The above description of “dynamically orchestrating CLR code”, just so happens to be exactly what Hyperlambda allows you to do. It’s a simple YAML’ish file format, with XPath capabilities, that doesn’t require recompilation or redeployment of your app in order to change its “rules”. This allows you to dynamically edit your “rules”, almost the same way you’d modify your configuration, or records in your database – Without even having to bring down your app, or even recompile anything in your assemblies.

For instance, one use case might be that you have some sort of Asterisk integration towards FreePBX or some other phone server. As you’re getting phone calls, you might imagine wanting to route these to different internal recipients, depending upon where the call originated from. For instance, a phone call originating from Australia, might be routed to your English speaking marketing department. While a phone call originating from Germany, you’d probably want to route to its German speaking equivalent.

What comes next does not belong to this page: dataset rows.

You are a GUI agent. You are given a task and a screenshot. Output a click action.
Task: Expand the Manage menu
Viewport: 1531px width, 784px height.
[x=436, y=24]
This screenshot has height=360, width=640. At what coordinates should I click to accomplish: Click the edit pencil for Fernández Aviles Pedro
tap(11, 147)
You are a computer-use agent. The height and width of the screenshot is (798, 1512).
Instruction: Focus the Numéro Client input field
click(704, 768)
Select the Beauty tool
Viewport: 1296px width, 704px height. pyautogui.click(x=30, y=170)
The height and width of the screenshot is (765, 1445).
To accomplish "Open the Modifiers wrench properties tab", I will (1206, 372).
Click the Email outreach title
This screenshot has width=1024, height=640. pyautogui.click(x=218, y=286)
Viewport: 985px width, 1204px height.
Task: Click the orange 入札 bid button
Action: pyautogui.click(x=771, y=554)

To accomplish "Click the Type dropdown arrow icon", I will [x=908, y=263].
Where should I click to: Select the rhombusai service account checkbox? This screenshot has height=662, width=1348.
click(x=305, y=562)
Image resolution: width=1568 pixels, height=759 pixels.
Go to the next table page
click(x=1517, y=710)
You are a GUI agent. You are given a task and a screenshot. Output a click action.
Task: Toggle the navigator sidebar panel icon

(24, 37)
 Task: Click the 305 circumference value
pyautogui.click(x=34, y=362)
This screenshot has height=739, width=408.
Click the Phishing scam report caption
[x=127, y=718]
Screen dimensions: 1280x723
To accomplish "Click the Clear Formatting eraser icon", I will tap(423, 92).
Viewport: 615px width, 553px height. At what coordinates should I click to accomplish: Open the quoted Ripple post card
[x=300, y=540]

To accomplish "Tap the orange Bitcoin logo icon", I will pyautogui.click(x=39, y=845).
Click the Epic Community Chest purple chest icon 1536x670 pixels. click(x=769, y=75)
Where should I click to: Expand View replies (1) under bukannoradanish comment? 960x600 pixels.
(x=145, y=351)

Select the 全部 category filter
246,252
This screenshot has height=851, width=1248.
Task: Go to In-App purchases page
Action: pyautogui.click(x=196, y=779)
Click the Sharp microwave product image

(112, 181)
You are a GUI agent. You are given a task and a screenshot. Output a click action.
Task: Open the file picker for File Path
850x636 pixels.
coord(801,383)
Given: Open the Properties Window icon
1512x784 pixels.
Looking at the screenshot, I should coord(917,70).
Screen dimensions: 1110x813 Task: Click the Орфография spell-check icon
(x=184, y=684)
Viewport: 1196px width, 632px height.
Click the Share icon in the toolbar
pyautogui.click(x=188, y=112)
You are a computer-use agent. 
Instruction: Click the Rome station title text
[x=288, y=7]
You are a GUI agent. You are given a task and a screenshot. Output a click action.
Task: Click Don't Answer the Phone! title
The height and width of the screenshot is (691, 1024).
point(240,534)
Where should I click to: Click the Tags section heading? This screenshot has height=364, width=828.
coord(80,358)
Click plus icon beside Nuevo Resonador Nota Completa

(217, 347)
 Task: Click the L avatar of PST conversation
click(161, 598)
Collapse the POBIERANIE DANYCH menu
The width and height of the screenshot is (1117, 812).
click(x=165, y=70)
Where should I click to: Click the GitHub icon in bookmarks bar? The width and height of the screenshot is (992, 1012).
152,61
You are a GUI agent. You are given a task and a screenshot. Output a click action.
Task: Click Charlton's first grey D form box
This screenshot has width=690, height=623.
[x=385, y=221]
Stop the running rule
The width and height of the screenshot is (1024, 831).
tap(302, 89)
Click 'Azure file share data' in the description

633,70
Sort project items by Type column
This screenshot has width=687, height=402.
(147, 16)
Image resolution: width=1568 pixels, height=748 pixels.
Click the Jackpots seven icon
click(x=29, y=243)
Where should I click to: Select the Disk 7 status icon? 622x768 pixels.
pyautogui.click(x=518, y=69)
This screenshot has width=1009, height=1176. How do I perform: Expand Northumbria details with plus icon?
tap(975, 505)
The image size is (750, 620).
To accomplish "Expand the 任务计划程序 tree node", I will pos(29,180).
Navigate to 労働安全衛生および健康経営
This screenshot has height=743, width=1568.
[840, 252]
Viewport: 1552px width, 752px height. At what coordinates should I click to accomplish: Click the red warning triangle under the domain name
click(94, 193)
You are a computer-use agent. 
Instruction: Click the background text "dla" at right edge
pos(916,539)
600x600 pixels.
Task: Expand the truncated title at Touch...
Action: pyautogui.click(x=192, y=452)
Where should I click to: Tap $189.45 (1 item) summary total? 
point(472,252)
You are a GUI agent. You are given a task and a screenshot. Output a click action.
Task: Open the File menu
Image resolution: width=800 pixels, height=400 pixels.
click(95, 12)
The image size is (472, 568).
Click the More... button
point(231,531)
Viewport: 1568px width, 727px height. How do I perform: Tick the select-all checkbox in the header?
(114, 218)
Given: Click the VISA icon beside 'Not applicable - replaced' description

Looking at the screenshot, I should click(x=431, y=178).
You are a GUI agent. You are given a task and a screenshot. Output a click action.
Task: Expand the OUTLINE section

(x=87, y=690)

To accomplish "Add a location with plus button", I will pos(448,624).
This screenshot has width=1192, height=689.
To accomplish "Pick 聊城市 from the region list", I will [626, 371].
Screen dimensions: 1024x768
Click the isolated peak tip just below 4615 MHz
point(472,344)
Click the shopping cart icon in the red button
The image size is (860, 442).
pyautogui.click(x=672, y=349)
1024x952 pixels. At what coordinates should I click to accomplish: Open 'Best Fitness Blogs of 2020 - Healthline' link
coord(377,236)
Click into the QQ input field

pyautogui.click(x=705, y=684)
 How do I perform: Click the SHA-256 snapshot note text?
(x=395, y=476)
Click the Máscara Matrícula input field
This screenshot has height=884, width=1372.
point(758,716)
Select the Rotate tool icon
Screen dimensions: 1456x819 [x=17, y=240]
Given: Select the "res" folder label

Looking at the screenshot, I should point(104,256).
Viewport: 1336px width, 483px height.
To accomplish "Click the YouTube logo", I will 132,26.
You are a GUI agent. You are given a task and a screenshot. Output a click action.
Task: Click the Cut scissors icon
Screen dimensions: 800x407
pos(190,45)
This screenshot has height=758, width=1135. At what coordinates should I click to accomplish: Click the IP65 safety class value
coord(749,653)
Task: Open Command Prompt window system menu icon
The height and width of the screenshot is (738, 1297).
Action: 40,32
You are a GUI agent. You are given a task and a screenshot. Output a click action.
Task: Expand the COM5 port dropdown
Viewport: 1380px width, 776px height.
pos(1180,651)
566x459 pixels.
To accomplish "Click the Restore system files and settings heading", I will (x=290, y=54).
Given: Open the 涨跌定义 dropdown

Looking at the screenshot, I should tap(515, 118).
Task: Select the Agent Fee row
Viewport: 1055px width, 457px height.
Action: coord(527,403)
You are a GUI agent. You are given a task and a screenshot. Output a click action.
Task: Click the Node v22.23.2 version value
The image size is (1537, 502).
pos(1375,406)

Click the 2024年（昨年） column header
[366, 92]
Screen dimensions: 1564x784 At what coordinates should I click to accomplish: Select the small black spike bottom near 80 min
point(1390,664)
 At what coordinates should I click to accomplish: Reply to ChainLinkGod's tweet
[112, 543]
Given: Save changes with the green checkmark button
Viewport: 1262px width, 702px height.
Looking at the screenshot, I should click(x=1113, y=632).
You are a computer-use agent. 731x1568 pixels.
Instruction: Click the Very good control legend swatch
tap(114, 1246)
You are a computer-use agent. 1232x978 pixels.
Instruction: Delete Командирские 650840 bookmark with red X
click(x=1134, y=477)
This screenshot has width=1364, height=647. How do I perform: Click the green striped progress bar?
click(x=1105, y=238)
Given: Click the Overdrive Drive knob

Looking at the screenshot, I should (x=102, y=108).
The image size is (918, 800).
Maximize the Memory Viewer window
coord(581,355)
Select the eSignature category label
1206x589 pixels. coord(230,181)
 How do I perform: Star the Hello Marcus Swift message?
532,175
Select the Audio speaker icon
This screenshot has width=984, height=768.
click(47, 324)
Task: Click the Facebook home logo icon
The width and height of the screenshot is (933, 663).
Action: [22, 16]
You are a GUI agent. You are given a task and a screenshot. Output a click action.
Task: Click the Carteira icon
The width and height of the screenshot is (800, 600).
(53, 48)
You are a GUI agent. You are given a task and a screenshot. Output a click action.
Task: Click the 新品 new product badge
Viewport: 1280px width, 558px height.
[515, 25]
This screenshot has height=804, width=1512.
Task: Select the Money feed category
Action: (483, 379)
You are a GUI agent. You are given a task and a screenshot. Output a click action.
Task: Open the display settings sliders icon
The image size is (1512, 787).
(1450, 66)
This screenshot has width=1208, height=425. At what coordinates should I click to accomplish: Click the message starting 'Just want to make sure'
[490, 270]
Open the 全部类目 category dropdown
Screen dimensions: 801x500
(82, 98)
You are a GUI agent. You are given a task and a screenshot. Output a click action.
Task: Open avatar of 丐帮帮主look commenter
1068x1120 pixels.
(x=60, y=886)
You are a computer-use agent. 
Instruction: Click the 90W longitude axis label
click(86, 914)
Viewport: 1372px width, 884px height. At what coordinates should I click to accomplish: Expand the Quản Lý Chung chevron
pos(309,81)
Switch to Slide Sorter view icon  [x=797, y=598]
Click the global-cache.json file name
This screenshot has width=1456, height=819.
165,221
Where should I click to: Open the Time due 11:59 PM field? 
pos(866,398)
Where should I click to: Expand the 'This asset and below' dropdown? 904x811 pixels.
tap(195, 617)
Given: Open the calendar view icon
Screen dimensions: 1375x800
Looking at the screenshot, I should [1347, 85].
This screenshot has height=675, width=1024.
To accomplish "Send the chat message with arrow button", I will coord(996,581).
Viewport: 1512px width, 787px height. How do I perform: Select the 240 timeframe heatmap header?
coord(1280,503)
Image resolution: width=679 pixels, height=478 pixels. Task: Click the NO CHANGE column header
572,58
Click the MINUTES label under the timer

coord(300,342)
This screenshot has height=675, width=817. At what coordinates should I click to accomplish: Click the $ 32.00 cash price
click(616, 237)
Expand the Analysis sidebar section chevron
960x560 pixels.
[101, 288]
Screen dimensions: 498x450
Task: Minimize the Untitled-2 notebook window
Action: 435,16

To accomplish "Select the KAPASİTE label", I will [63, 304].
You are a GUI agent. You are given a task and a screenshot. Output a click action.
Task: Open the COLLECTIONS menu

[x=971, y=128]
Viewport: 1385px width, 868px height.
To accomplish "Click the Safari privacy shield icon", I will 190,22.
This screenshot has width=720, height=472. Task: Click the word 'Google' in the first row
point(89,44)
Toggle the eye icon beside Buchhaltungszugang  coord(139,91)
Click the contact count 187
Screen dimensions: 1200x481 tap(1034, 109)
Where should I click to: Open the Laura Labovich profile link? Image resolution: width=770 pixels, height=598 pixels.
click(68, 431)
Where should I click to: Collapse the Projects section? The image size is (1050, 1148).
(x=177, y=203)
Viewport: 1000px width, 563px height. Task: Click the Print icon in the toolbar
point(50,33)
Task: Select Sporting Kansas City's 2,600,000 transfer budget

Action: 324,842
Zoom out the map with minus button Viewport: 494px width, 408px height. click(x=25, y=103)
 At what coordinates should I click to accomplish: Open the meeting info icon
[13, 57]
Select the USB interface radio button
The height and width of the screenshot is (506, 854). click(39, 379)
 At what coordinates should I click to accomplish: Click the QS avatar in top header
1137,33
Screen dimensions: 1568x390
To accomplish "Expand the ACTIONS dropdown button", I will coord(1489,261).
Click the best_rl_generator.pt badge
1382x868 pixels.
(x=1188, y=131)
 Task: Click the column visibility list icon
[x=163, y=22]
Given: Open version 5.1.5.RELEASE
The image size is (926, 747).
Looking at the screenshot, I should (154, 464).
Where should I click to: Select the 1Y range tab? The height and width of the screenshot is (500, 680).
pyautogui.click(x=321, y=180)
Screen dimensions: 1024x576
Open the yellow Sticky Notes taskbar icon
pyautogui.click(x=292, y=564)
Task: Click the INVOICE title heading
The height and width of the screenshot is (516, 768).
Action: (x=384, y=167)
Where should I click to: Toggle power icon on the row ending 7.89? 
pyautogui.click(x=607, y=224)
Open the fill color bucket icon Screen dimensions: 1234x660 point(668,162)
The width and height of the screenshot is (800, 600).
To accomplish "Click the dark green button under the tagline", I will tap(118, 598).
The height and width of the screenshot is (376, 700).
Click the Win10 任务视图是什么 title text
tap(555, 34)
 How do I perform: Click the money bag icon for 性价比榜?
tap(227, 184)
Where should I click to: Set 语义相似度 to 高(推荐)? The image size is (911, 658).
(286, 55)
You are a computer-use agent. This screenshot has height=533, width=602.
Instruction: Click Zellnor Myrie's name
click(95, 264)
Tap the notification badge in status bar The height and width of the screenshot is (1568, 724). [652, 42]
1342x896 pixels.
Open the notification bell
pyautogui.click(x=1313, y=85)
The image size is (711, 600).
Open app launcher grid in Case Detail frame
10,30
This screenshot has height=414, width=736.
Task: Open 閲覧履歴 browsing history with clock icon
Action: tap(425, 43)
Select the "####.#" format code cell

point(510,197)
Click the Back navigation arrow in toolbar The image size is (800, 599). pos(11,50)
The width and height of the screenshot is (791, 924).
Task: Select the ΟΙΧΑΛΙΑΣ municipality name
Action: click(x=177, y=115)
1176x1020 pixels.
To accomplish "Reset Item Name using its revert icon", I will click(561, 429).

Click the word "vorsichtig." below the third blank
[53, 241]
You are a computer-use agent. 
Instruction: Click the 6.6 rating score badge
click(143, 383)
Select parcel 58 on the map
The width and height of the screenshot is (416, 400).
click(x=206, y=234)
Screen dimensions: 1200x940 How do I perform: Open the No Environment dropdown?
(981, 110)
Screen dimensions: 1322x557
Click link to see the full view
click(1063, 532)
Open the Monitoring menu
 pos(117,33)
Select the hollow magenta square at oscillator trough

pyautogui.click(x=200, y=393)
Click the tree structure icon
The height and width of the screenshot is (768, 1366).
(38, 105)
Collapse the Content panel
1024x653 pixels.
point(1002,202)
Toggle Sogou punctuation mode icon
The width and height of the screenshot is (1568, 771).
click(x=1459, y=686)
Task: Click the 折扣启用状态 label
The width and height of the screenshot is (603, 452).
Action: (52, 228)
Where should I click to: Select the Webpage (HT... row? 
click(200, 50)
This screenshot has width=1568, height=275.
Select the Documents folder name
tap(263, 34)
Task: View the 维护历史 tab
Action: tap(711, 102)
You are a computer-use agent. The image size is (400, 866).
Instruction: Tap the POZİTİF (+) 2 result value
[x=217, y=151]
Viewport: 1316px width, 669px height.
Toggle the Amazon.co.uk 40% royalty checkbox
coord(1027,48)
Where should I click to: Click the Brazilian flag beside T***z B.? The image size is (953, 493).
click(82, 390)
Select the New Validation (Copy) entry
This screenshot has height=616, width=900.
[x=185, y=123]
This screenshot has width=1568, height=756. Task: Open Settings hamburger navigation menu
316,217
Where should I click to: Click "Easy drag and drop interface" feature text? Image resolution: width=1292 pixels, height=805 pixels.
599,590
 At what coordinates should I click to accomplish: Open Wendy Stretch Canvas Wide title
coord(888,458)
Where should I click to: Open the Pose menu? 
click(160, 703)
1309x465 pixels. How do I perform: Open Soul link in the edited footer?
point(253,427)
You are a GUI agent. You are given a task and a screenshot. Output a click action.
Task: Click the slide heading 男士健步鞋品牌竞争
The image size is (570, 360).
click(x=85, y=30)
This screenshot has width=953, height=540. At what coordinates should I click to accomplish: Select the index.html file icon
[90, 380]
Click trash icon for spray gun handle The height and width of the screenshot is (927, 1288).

This ruleset would be a tiny Hyperlambda file, with some 5-10 lines of code, and normally not something you’d want to hardcode into your C# code. By putting this into a Hyperlambda file, like some simple if/else or switch/case statement, you could later easily edit this file, if you for some reason decide to add another country to your back office. What would you do if you were opening up offices in China for instance? Recompile a C# assembly? I don’t think so. Still, this type of logic often over time tends to become too complex for a simple configuration setting. Hence you often need something that is 100% dynamic, yet Turing complete, allowing you to change it “on the fly”, without having to recompile and redeploy the app. You need a “dynamic scripting language for .Net Core” – Which actually perfectly describes Hyperlambda.

Advantages with Hyperlambda

Since Hyperlambda is not based upon reflection, it would probably perform at several orders of magnitudes faster than the equivalent Windows Workflow Foundation solution. I have worked with Workflow solutions, where a simple HTTP request into our Workflow engine, required sometimes 50 seconds to simply change a database record, Hyperlambda would easily cut that time in 10, possibly more. Jon Skeet measured reflection a couple of years ago in fact, and found it to be 200-400 times slower than typed delegates, and hence compiled lambda expressions, which the underlying Dependency Injection core of Hyperlambda is built upon. And in fact, my first implementation of Hyperlambda was built upon reflection, so my own experiences echos Skeet’s findings here. Add a single Dictionary lookup on top of a compiled lambda expression, and you basically have the execution speed of Hyperlambda “keywords”. This should easily be 50-100 times faster than Workflow Foundation – Although I can’t (yet) backup my claims with data here.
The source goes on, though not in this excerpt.